41 Ook gingen er van velen demonen uit, die schreeuwden en zeiden: U bent de Christus, de Zoon van God! Maar Hij bestrafte hen en liet hun niet toe te spreken, omdat zij wisten dat Hij de Christus was. (Lukas 4:41)
Het is zo grappig (eigenlijk ook niet) om te zien dat de demonen het gelijk wisten, zij wisten gelijk dat Jezus de Messias is. Maar hoe konden ze dit weten, was het een openbaring van God die ze hadden gekregen?
19 U gelooft dat God één is en daar doet u goed aan. Maar ook de demonen geloven dit, en zij sidderen. (Jakobus 2:19)
Zij kennen de geschiedenis ook, zij weten ook wat er allemaal gebeurd is. De hele geschiedenis die God is gegaan met het volk Israël en alle beloften die Hij heeft gedaan, zij weten het. Zij weten wat God gezegd heeft tegen de slang in de hof van Eden en zij sidderen.

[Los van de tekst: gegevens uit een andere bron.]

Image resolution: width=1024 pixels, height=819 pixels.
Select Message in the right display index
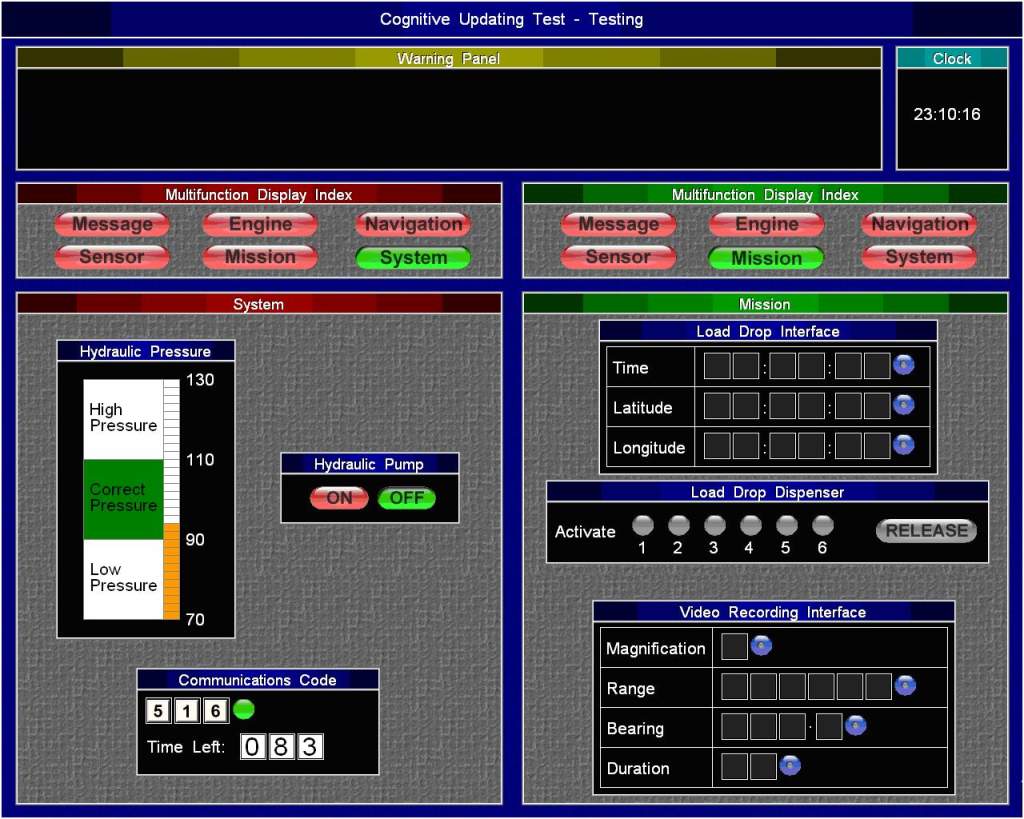[618, 224]
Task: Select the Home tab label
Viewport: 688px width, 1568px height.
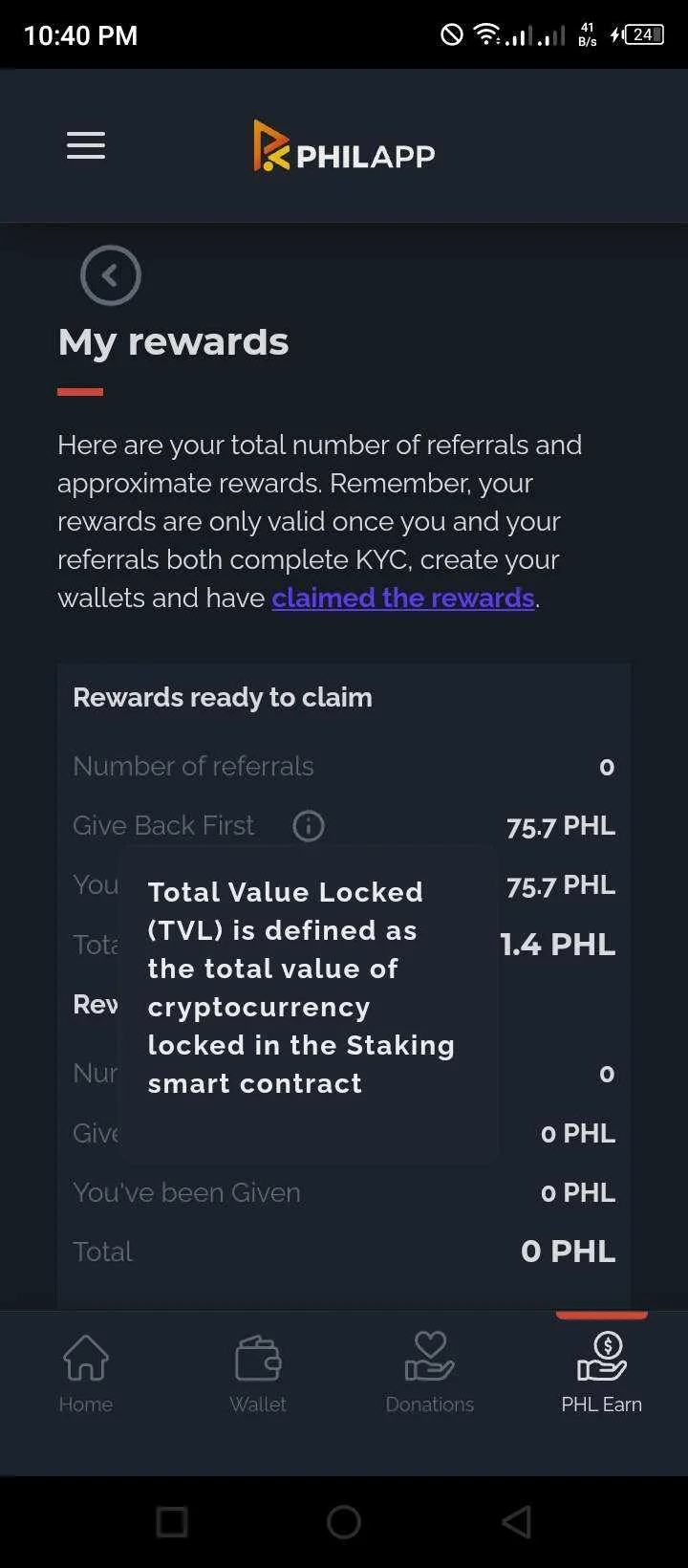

En dat is ook wat we hier zien gebeuren, demonen die er uit worden geworpen door de Zoon van God. De demonen weten met wie ze te maken hebben. Ze hebben door dat hier iets aan de hand is dat niet normaal is voor hen. Al die tijd luisteren de mensen naar de leugen en nu is er een man die niet luistert, een man die hen beveelt. Dit moet de beloofde Messias van God zijn, het kan niet anders. Ze sidderen: ‘Het is Gods Zoon en we kunnen er niets tegen doen.’
Wij strijden niet tegen een machtige vijand, een vijand die de heerser is van de hel. De hel is net zo goed een plek van pijniging voor de demonen. De demonen zijn ook nietige wezens die slechts door bedriegen de macht hebben. Maar daar waar het licht schijnt moeten ze verdwijnen, sidderen ze en weten ze dat ze geen kans hebben.
En deze Jezus woont in ons, wij zijn niet langer die mens die heen en weer geschud wordt door de leugens, wij staan sterk en vast in de waarheid. Waar wij komen moeten de demonen sidderen, niet omdat wij zo machtig zijn, maar omdat de waarheid in ons woont en Jezus de kop heeft vermorzeld.
Laten wij niet langer verrast zijn bij alles wat er gebeurt in ons leven. God wil met ons delen wat Zijn plan is voor ons. Want zolang wij in het ongewisse leven, zullen wij niet begrijpen hoe wij moeten wandelen en zijn wij een prooi voor de demonen. Maar op het moment dat wij in de waarheid van God wandelen mogen we sterk staan en mogen we vastberaden wandelen.